Notre Dame fans feast on all of their lore, good or bad, and part of the fun that Hanratty and Seymour are creating comes from relishing all of the old tales about all of the people who came before Coach Ara Parseghian and his Baby Bombers. There have been several box formations of them, but for Notre Dame insiders, whether they spew forth the memories in bars or restaurants, in homes or offices, the person who dominates their conversations is Frank Leahy, the man who really drew open the curtains for the Era of Ara.
Though he won four national titles in 11 seasons, Frank Leahy was everything Notre Dame loved and disliked at the same time. He was loved, of course, because he won games, but he also was frequently criticized for some of the ways that his teams won. There was the sucker shift, for instance, and the feigned injury. There were charges of dirty play and illegal recruiting. There were accusations of unethical practice sessions. But through it all Leahy outwardly remained a theatrically charming personality, a grim strategist and, best of all, a winner. He would spend many a night in a room in the campus firehall, 30 miles from his home in Michigan City, Ind., worrying about a team the oddsmakers knew he would devour by 40 points. He would attempt pep talks with tears and brooding, with sadness and hatred, and always, as one former player says, "in his high-pitched Boston College speech-course Irish."
When Leahy talked, some players, like Johnny Lujack, listened intently, as if the loss of a single syllable might result in a tragic interception. Others didn't. Terry Brennan had a tendency to nap; he knew he would play his best, and few played better. Ziggy Czarobski frequently seized the occasion to go to the bathroom. Given enough time, Czarobski might have driven Leahy nutty. Or nuttier. After one particularly disappointing Saturday—the Irish had won by only three touchdowns, or something—Leahy announced that the team was going to learn the game all over again. From the primer. "Oh, lads," he said. "We'll start from here. I hold in my hand a football.
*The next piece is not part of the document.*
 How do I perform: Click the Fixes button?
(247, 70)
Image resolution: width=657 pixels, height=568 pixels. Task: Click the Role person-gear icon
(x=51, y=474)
Now, who can tell me what this is?"
Czarobski said, "Hey, Coach, not so fast."
In moments of frustration and rare excitement, Leahy was known to treat his players with unwarranted scorn, although he would forgive them later on. When Jim Shrader missed an extra point in the Pittsburgh game of 1952, a point that would have tied the score, the coach lunged at him on the sideline, grabbed him by the shoulders and yelled, "Oh, Jim Shrader, you'll burn in hell for this!"
Despite his fierce competitive nature, his agonizing lectures and self-torturing worry, Leahy had a sense of humor that bubbled up on odd occasions. In a September workout before the season of 1953, his last before retirement, Leahy decided he would conclude the drills by rehearsing his injury play—a play, incidentally, that later enabled Notre Dame to tie Iowa and remain unbeaten.
"Oh, lads," he said. "Let us practice the injury play." Frank Varrichione, the tackle, knew what to do. He was the designated victim, so after the usual collision of bodies, Varrichione clutched at his leg, moaned, whimpered, hollered and flip-flopped around like a man who had truly been wounded. Out onto the field raced Leahy.
"Frank," he said. "I think we'd better make it total unconsciousness."
And all of the rest of those stories.
They lead now to Ara Parseghian, restorer of the glory that was, janitor of the debris left by the unfortunate Brennan's five years during obvious de-emphasis and Joe Kuharich's four unspectacular seasons, during which George Izo, a good passer, injured his leg while miscast as a defensive back. Although everything Ara adds up to still seems wrong for Notre Dame—a Protestant and a graduate of another school ( Miami of Ohio)—everything he is and says and does is perfect. Everything.